If that so, so this black hole has density less than neutron star?

If you look at ##V=(4\pi/3)R^3## and ##R=2GM/c^2## before you start plugging in numbers (this is a generally good habit - the numbers go in last when you're trying to understand the relationships between things) you'll see that as M increases so does R, but V increases as the cube of R. Double M and V will increase by a factor of eight, meaning that the density will decrease by a factor of four. If you feel like doing a bit of algebra, you can even work out the formula for the "density". It will look like ##\rho=K/M^2## where ##K## is a constant whose value depends on your units.
So it should be clear that you can make the "density" as small as you like just by choosing a sufficiently large M. Yes, if the black hole is large enough it's "density" will be less than that of water, or air, or whatever.

Whether the result of this calculation is actually the density of anything is a different question. The mass inside the black hole is not spread uniformly throughout its "volume" so you won't find that "density" anywhere... and worse, although the surface area of a sphere around the black hole is ##4\pi{R}^2##, thanks to spacetime curvature the diameter across that sphere is not ##2R## and the volume of the space contained within it is not ##(4\pi/3)/R^3##.

Yes, thanks Nugatory. Just by looking at the formula at a glance
R =2GM/c^{2}
R =M x 2G/c^{2}
R =M x some constant ,
the comparison between mass and volume is exponential to three degree. It's just that I just learned that the mass of a black hole divided its volume from Schwarzshild Radius can be less water density. I'm afraid that I made a mistake in my calculation, that's why I need to verify this in PF forum.
And triple the mass of the black hole, the density will decrease by a factor of nine...?

For a fixed volume, increasing the mass also increases the density. But I see what you are asking now.
For a black hole, increasing the mass also increases it's Schwarzschild radius.
So black holes do not have to be dense.

$$V=\frac{4\pi}{3}R^3,\; R=\frac{2GM}{c^2}\; \implies V=\frac{4\pi}{3}\frac{8G^3}{c^2}M^3\\
\implies \rho = M/V = \frac{32}{3\pi G^3 c^2}\frac{1}{M^2}$$ ... so, triple the mass of the black hole and the density (when you average it across the volume implied by the Schwarzschild radius) reduces by a factor of nine - you are correct.

You can do the calculation a bit differently - work out the size that a blob of water density needs to be so that the escape velocity at it's surface is the speed of light.
Just keep piling mass on and you will eventually get there even just using classical physics.

Caveat: take in Nugatory's note about how the mass inside the Schwarzschild radius is not uniform ... the math puts all the mass at a "singularity", which gives it infinite density. So what ppl are talking about would be the critical mean density just before collapse or something like that.
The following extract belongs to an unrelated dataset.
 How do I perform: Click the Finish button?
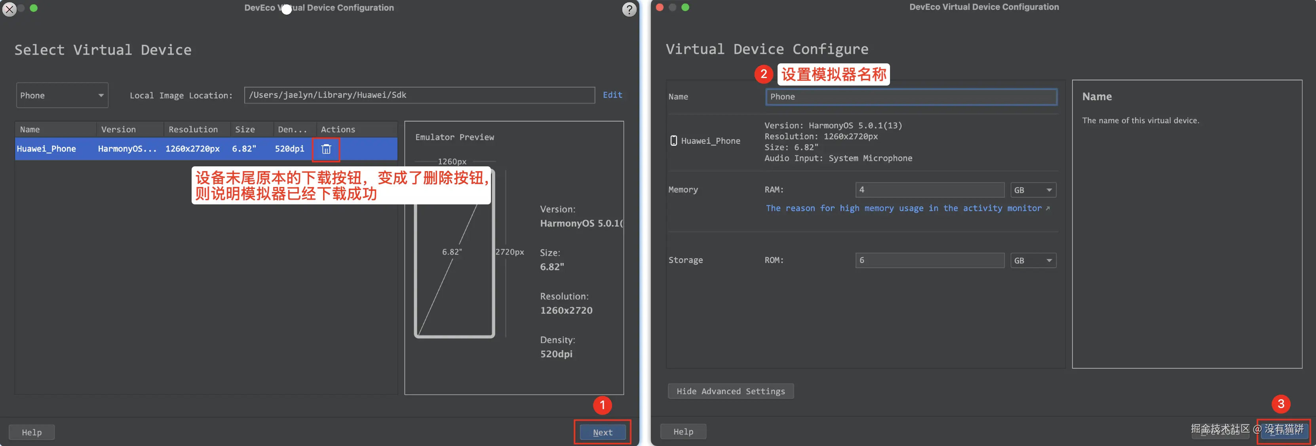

In this sense it is actually a bit misleading to think about black hole formation in terms of density. We are not thinking of a supermassive black hole as the sort of object that would float on water.

Not only that, as Nugatory noted, the spatial volume inside the horizon is not ##( 4 \pi / 3 ) R^3##. More precisely, it isn't unless you choose a particular coordinate chart (Painleve coordinates). In other coordinates it's different; in fact, it's possible to choose coordinates in which it's infinite. So the physical meaning of the "density" being calculated for a black hole is tenuous at best.

Shouldn't it
$$V=\frac{4\pi}{3}\frac{8G^3}{c^\textbf{6}}M^3$$
I replace c^{2} with c^{6}
Btw, you have confirmed my suspicion.
"How can a black hole be more sparse than neutron star, or water for that matter (Is it 'matter', right. Not antimatter', but that should belong to another thread. Can we detect if this black hole comes from matter or antimatter) "?
I think I made a mistake in my calculation.
Thanks a lot everybody.

Yep - I leave these little errors so I can tell if people are paying attention ... either that or I just mess up ;)

Note: there is, as yet, no way to tell an antimatter black hole from a matter black hole.
This question gets asked a lot ... see:
https://sciencequestionswithchris.wordpress.com/2014/05/16/how-can-you-tell-a-black-hole-made-out-of-antimatter-from-a-black-hole-made-out-of-matter/ [Broken]

If this threatens to be a derail we can ask a mod to move it.